WORK TO DO — Copy the items word for word, starting at the line that contains "Click code icon beside Generated code" and continuing through the end of the items, with both ends included. Leave out the pictures.

[Source items]
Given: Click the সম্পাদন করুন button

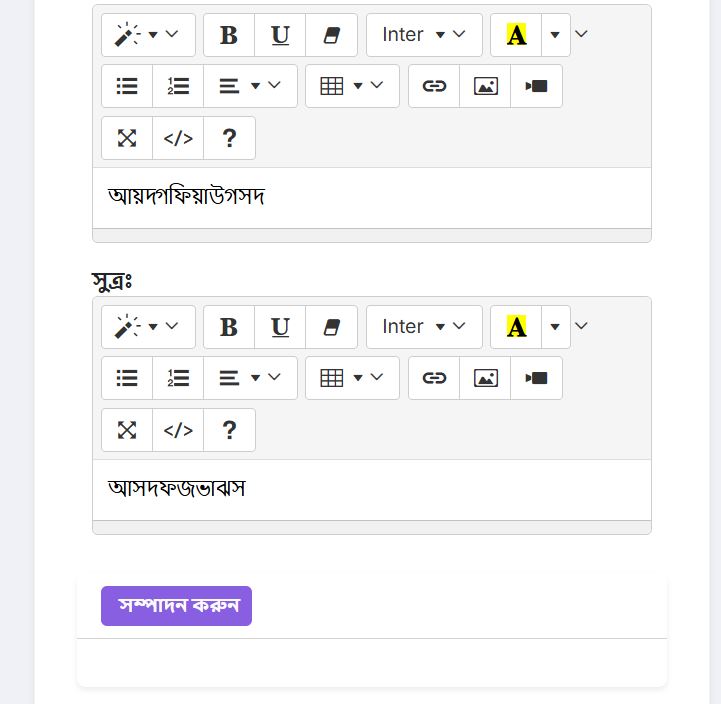Looking at the screenshot, I should coord(177,606).
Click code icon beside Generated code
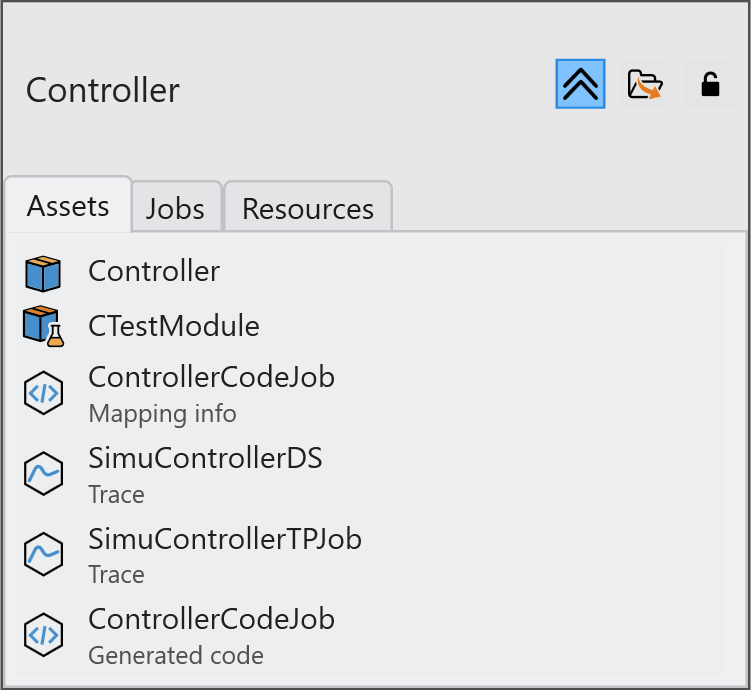This screenshot has width=751, height=690. coord(43,635)
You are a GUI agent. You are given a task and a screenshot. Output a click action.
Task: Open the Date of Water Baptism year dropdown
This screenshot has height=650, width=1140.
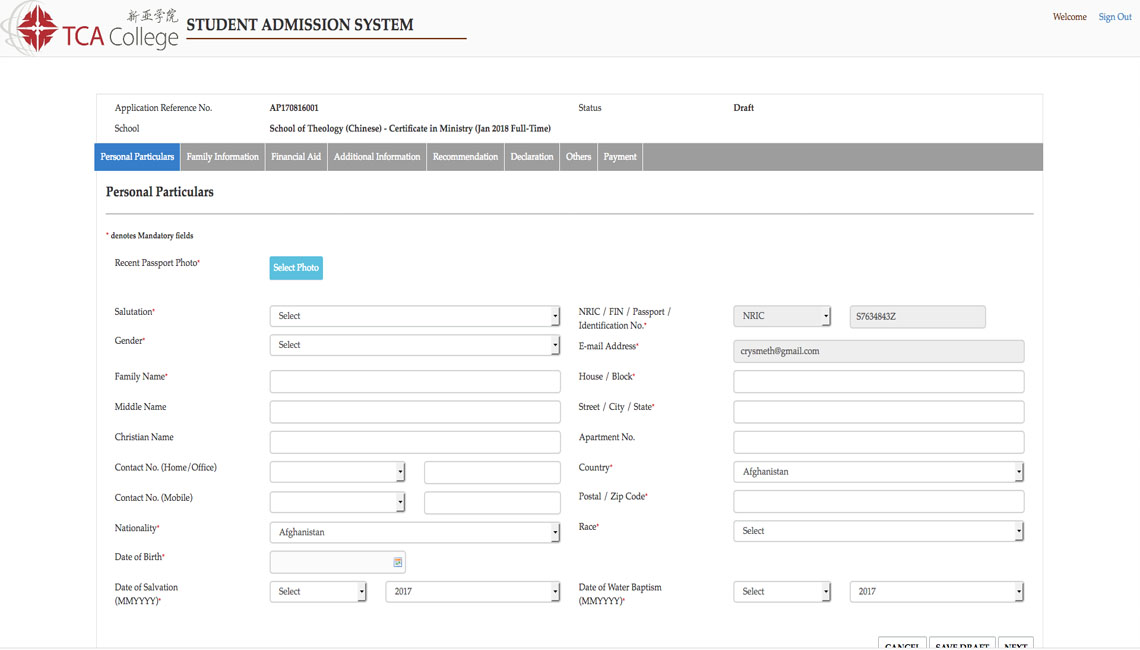[936, 592]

FULL RESPONSE —
Click code icon beside Generated code
This screenshot has width=751, height=690. coord(43,635)
You are a GUI agent. You are given a task and a screenshot. Output a click action.
Task: Open the Date of Water Baptism year dropdown
This screenshot has height=650, width=1140.
[936, 592]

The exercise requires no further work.